• Directive:
Could you repeat the part that opens with the line containing "You are a GUI" and closes with the line containing "pyautogui.click(x=602, y=167)", swapping "screenshot" for "screen capture" and keeping everything else the same? Leave the pictures out of your answer.

• Material shown:
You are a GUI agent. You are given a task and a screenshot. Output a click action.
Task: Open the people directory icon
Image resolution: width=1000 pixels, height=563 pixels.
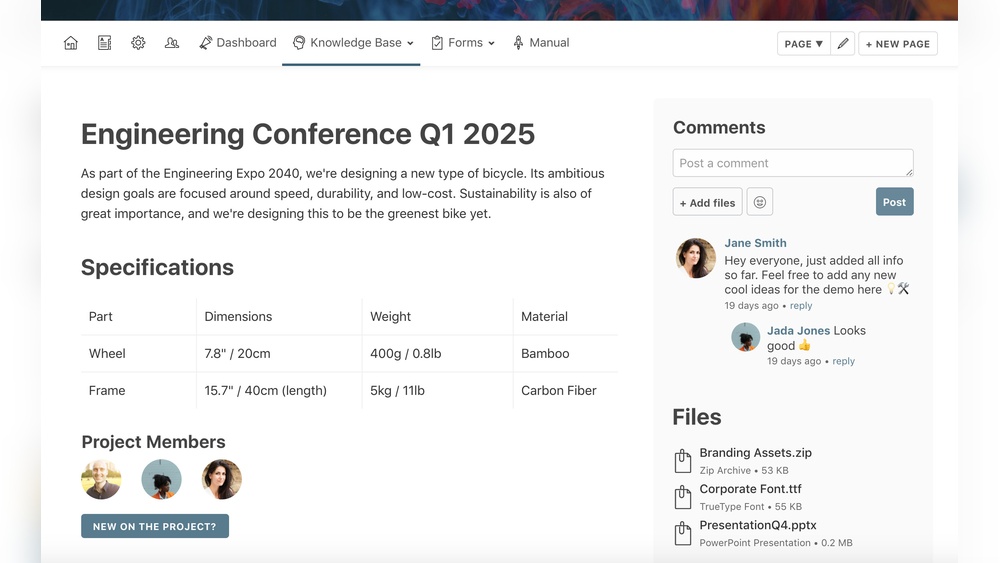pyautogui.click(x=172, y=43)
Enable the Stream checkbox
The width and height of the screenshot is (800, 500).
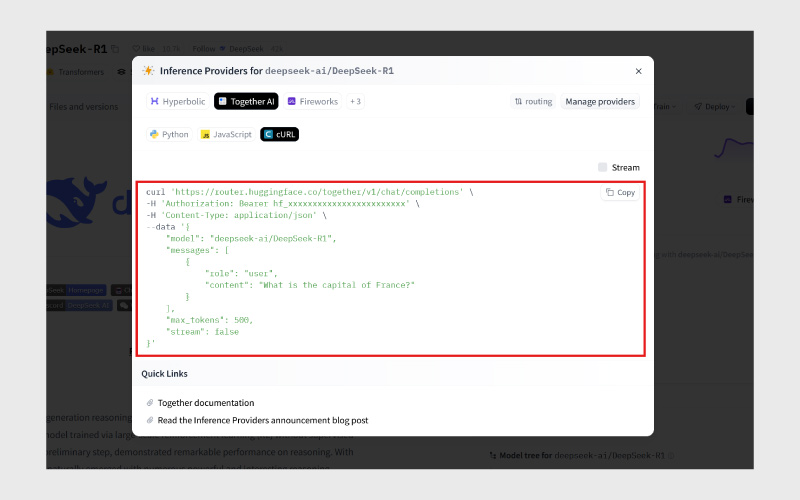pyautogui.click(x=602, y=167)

* * *

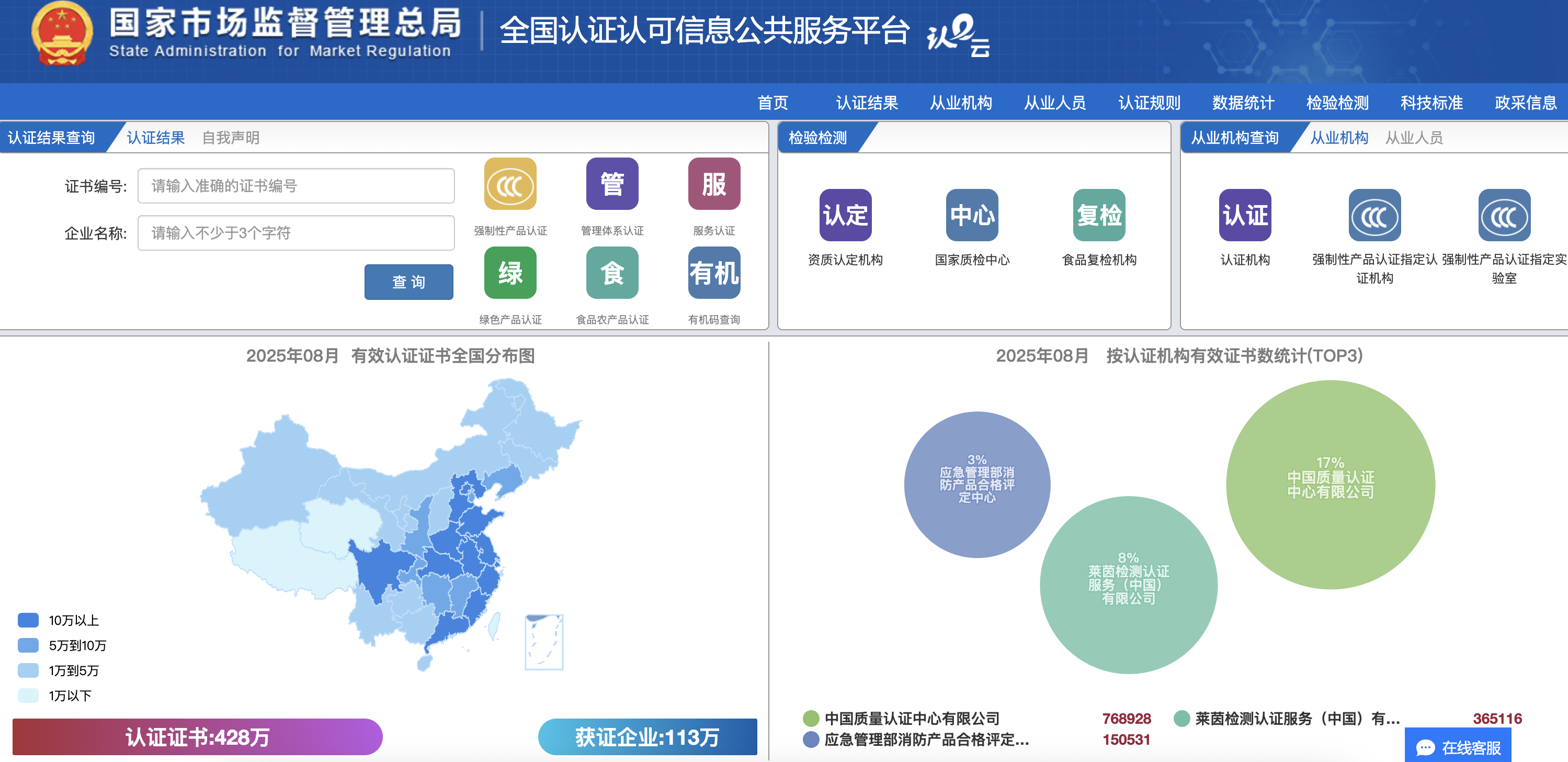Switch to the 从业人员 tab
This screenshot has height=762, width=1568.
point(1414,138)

• Written solution:
You are a GUI agent. You are given a task and a screen capture. Output a click action.
Task: Open the people directory icon
Image resolution: width=1000 pixels, height=563 pixels.
pyautogui.click(x=172, y=43)
Enable the Stream checkbox
The width and height of the screen capture is (800, 500).
pyautogui.click(x=602, y=167)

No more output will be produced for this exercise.